------ RECORDS FOR THIS TASK

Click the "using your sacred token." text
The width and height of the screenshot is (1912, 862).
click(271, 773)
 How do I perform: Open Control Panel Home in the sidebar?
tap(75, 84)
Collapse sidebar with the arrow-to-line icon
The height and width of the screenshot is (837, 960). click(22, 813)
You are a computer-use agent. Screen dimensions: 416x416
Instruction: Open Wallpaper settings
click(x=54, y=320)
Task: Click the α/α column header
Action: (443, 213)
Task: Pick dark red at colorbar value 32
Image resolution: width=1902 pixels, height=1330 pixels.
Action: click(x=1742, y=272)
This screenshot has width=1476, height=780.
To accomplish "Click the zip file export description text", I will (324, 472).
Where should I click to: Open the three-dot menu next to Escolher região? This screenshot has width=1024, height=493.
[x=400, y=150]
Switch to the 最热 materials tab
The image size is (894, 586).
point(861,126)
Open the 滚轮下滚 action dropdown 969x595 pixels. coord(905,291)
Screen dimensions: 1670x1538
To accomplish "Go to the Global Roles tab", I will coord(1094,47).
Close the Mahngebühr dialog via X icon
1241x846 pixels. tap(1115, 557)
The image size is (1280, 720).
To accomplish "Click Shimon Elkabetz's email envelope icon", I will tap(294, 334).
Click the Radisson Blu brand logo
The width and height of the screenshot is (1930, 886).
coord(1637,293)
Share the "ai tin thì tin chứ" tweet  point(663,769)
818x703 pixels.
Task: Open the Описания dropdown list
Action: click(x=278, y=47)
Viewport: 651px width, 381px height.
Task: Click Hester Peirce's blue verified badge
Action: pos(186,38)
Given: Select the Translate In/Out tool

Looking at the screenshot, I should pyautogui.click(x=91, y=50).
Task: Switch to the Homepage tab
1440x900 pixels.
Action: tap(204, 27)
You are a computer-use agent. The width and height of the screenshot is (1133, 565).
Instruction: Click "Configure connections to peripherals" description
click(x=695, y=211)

------------

-- ASSIGNED TASK --
Counting only lines that hold the word "agent", state how many there are in the data. Write the number alone.

-- RESULT --
2